Das Bankhaus Sal. Oppenheim,
einer der Hauptaktionäre von Arcandor, interessiert sich dafür wenig. Für die
größte deutsche Privatbank, die ihren Sitz nach Luxemburg verlegt hat, um Steuern zu
sparen, ist der Verlust aus dem Arcandor-Engagement (167 Mio. Euro) „absolut
verkraftbar” Kein Wunder, hat doch Sal.Oppenheim aus dem Treiben von Middelhoff gutes
Kapital geschlagen: Ihr Geschäftspartner, Josef Esch, hat die Immobilien nämlich von
Arcandor gekauft und für jede einzelne von ihnen zusammen mit Oppenheim einen
geschlossenen Immobilienfonds aufgelegt und die Karstadt-Häuser „zu
außergewöhnlich hohen Preisen” an das Warenhaus zurückvermietet.
Fondszeichner sind u.a.
Middelhoff, Gesellschafter von Sal.Oppenheim und Frau Schickedanz von Quelle, die lauthals
darüber klagt, wieviele Milliarden sie bei Arcandor verloren hat. Sie ist zu einem
Drittel an der Oppenheim-Esch-Managementgesellschaft beteiligt, die den Fonds betreibt.
Die Immobiliengeschäfte
haben Karstadt ruiniert: 20% der Warenhausumsätze wurden für die Mieten kassiert.

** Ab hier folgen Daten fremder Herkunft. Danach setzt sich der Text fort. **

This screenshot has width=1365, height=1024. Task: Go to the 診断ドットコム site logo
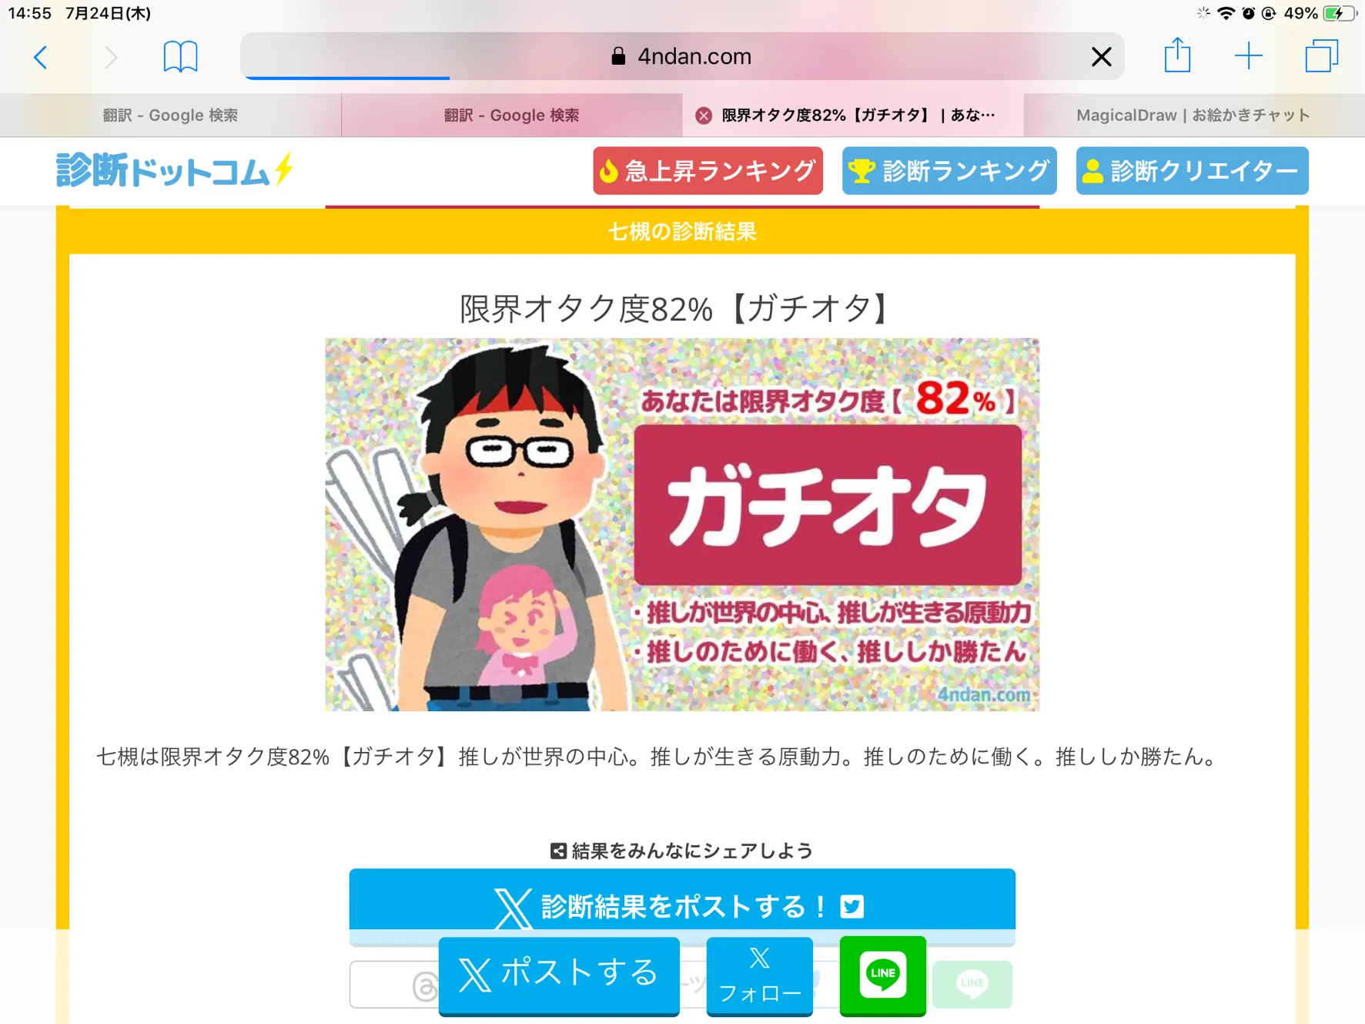pyautogui.click(x=174, y=170)
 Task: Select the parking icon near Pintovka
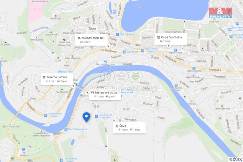[23, 149]
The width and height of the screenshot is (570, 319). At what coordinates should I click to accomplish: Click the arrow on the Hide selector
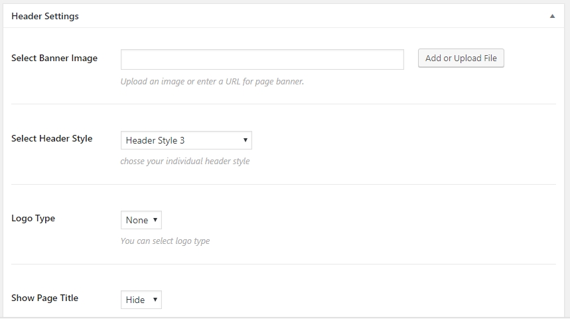155,300
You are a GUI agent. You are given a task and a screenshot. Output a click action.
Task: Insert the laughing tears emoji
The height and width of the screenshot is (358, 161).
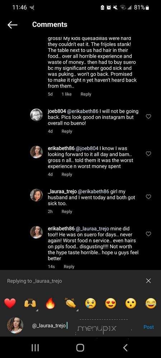151,304
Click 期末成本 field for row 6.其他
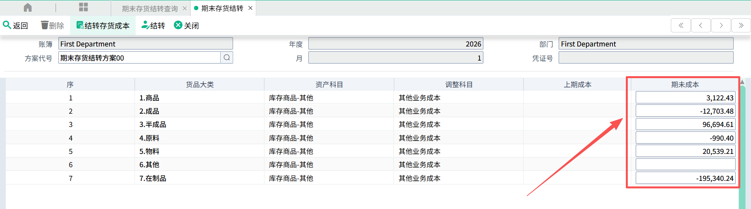The height and width of the screenshot is (209, 751). (x=685, y=164)
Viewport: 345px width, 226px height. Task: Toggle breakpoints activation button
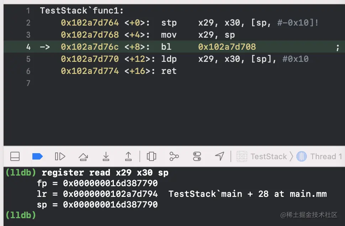(37, 156)

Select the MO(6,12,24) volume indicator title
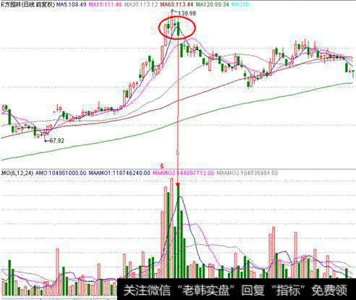point(17,173)
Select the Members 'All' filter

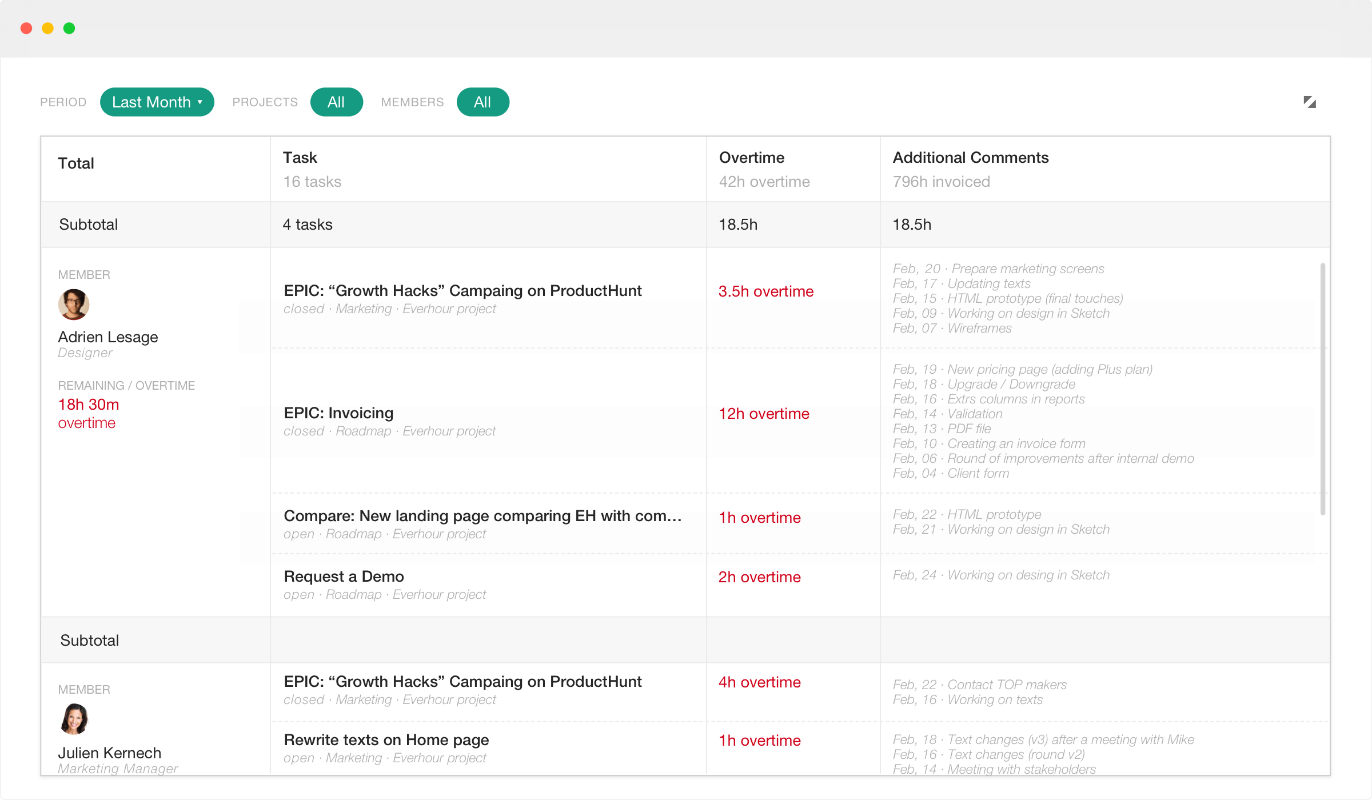[482, 102]

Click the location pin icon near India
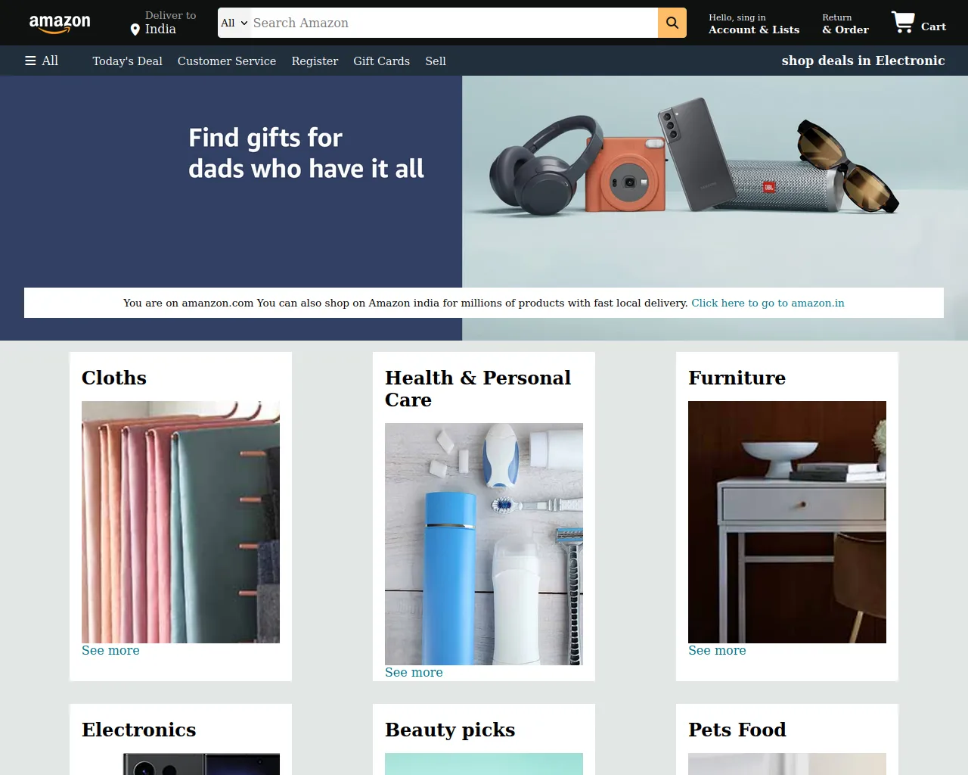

Aktionäre und Management verdienten doppelt und dreifach: als Aktionäre von
Karstadt, als Fondsanleger und als Vermieter.
Middelhoffs Nachfolger Eick
ist Teil der Mischpoke: Er muss sich wegen Insolvenzverschleppung vor Gericht verantworten.
Auch ihm tut das nicht weh: Sein Fünfjahresvertrag sieht vor, dass er auch bei
früherem Ausscheiden „voll ausbezahlt” wird — das sind 10 Mio. Euro,
plus „variable Einnahmen” Den Vertrag garantiert Sal.Oppenheim.
Im Krisenjahr 2008
schütteten die Dax-30-Konzerne an die Aktionäre 22,5 Mrd. Euro Dividende aus —
die dritthöchste Ausschüttung in der 20-jährigen Dax-Geschichte. 45,4% der
Nettoprofite wurden an die Aktionäre weiter gereicht. Manche Konzerne haben 2008 die
Dividende erhöht, obwohl ihre Gewinne zurückgingen. Einige zahlten die Dividende
sogar aus der Substanz — so die Allianz, die durch Spekulationen ihrer früheren
Tochter Dresdner Bank 2,44 Mrd. Euro Verlust gemacht hat; aber auch die Post und die Deutsche
Bank.
Das Diktat der Aktionäre
ist ungebrochen. Ebenso die Selbstbedienungsmentalität des oberen Managements und die
Spekulationslust. Die Sozialpflichtigkeit des Eigentums nach Art.14 (2) GG setzt einen Staat
voraus, der diesem Treiben Einhalt gebietet und darüber wacht, dass das Eigentum
(öffentlich oder privat) dem Wohl der Allgemeinheit dient. Das tut der deutsche Staat
aber nicht (mehr). Wie sein Handeln im Falle der IKB, der HRE und der Landesbanken zeigt,
stellt er sich blind und taub, entschärft seine Kontrollorgane gegenüber den
Finanzinstituten und prostituiert sich gegenüber privaten Interessen. „Private
Wirtschaftsprüfer machen die Kontrolle und private Kanzleien machen die Gesetze”,
schreibt Benedict Ugarte-Chacón. Dieselben Wirtschaftsprüfer, die dem Staat die
Gesetze diktieren, prüfen auch die Banken (vor und nach dem Krach) und fädeln selber
Bankenzusammenschlüsse ein.
Dieser Staat ist zur
Pfründe privater Kapitalinteressen geworden — ein Prozess der Re-Feudalisierung.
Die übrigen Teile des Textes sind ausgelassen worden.